= Travail à faire =
• 1. Relevez, dans l'extrait sur les transitions de carrière des artistes, toutes les causes dont découlent les transitions dites « contraintes ».
• 2. D'après l'extrait sur les transitions de carrière des artistes, pourquoi les transitions provoquées par des facteurs physiques sont-elles si difficiles à accepter pour les danseuses et danseurs ? Répondez en une à trois phrases.
• 3. Poursuivez l'extrait sur les transitions de carrière des artistes à partir de sa dernière phrase.

= Extrait du document =
Toutefois, ce cumul peut représenter une menace pour le secteur culturel. «Après un certain temps, si les emplois non artistiques s’avèrent vraiment rentables et sécurisants, les musiciens peuvent quitter leur métier d’artiste. Les blessures ou l’usure peuvent aussi conduire à une transition professionnelle», conclut-il.
Blessures et difficultés identitaires chez les artistes de la danse
Comment s’opèrent et sont vécues les transitions de carrière provoquées par des blessures ou des maladies du travail – incluant l’usure, la diminution des capacités physiques et l’invalidité – chez les danseuses et danseurs professionnels à Montréal?
C’est ce qu’a tenté de savoir Èma Pinard-Frappier en entreprenant ses travaux de maîtrise à partir de 130 questionnaires remplis par des danseuses et danseurs professionnels dans le cadre d’une recherche dirigée par Philippe Barré en 2019-2020 à la demande du ministère de la Culture et des Communications du Québec.
Èma Pinard-Frappier s’est aussi entretenue avec quatre danseuses et deux danseurs dont l’âge oscillait entre 30 ans et 50 ans. Sur ces six personnes interviewées, cinq ont quitté leur métier en raison de blessures physiques et ont bénéficié des services de la Commission des normes, de l'équité, de la santé et de la sécurité du travail (CNESST).
Deux grandes conclusions se dégagent de ses travaux.
D’abord, les transitions provoquées par des facteurs physiques sont extrêmement difficiles à accepter pour ces professionnels qui sont entièrement dévoués à leur art.
«On parle de transitions contraintes parce qu’elles découlent d’une blessure grave ou d’une maladie professionnelle, ou encore d’une douleur graduelle attribuable à l’usure ou à une incapacité physique», explique-t-elle.
La seconde conclusion, qui est tributaire de la première: ces transitions forcées sont associées à d’importantes difficultés psychologiques et identitaires.

= Données répertoriées =
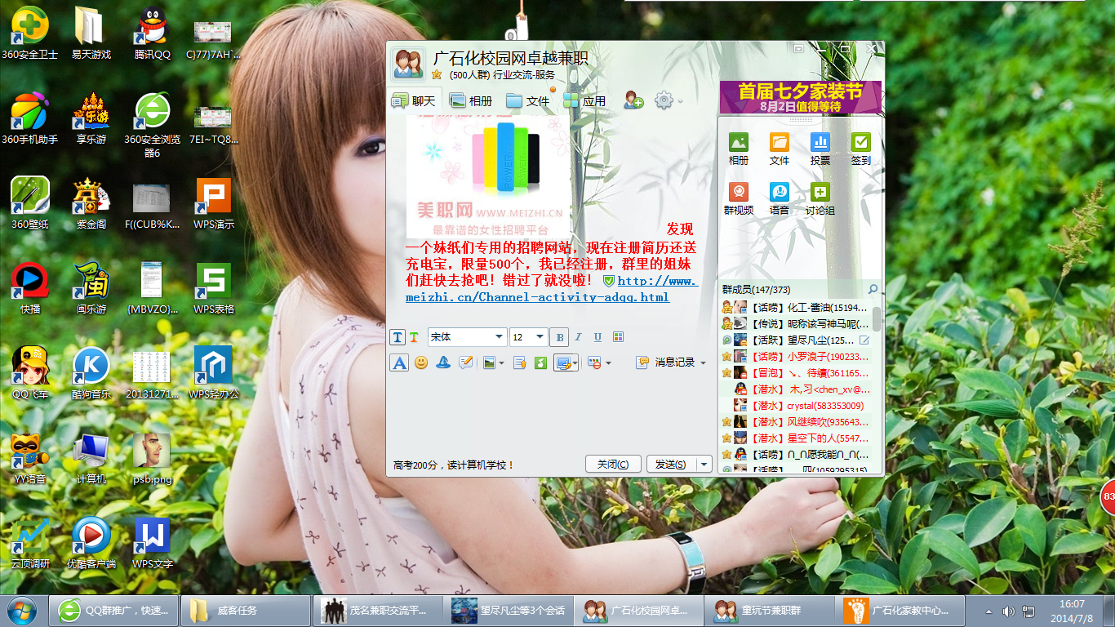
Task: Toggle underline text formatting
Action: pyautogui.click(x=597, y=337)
--
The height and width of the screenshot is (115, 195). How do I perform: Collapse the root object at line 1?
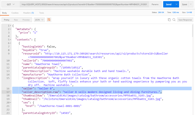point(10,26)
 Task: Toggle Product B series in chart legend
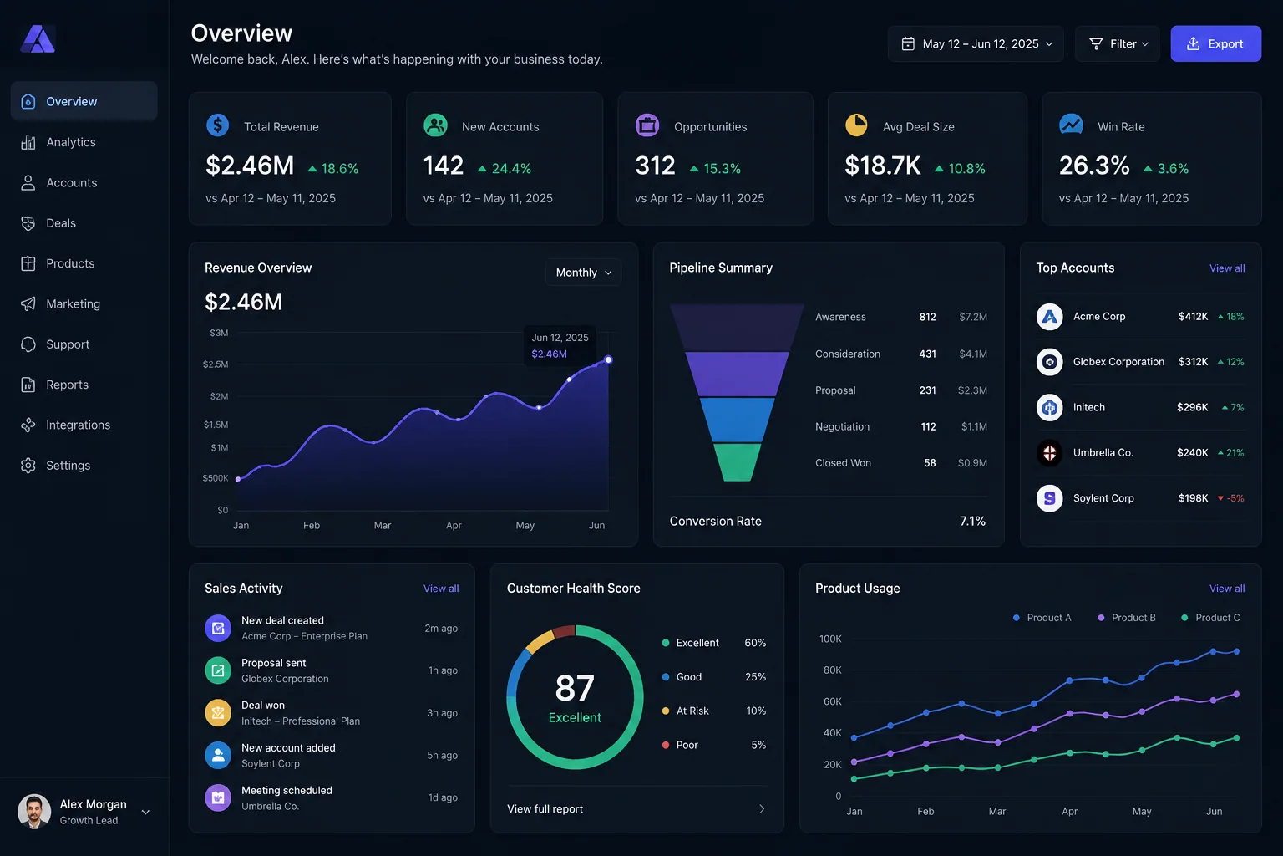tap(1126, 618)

= Liste des réponses =
• 1.
- une blessure grave
- une maladie professionnelle
- une douleur graduelle attribuable à l'usure
- une douleur graduelle attribuable à une incapacité physique

• 2. Ces transitions sont extrêmement difficiles à accepter parce que ces professionnels sont entièrement dévoués à leur art.

• 3.
«L’émergence de difficultés psychologiques est en lien avec le degré de réalisation de soi vécu par l’artiste, ajoute Èma Pinard-Frappier. Car le contexte du processus de transition qui les oblige à élargir leurs horizons professionnels est souvent jalonné d’incompréhension de la part de leur entourage, et ils se sentent souvent isolés.»
Pour ce qui est des difficultés identitaires, elles surviennent surtout parce que «la danse est ancrée au plus profond de l’individu à qui l’on impose une remise en question totale, note l’étudiante finissante. Le danseur a investi tout son temps et toute son énergie dans la danse et il se retrouve face à lui-même, dépourvu de sa virtuosité artistique».
Ayant aussi analysé les services offerts par la CNESST aux danseuses et danseurs blessés ou frappés d’une incapacité, Èma Pinard-Frappier a constaté qu’ils s’avèrent importants dans les transitions de carrière. Toutefois, le système est complexe et ces artistes ont souvent besoin d’être accompagnés pour s’y retrouver.
Des observations typiques des enjeux de l’économie créative
Pour le professeur Philippe Barré, ces trois mémoires sont évocateurs des problématiques qui apparaissent dans d’autres secteurs du monde du travail.
Il rappelle que les artistes occupent une place centrale dans l’économie créative contemporaine: ce sont des professionnels de très haut niveau, qui ont étudié de nombreuses années et qui se sont insérés dans des parcours professionnels extrêmement sélectifs.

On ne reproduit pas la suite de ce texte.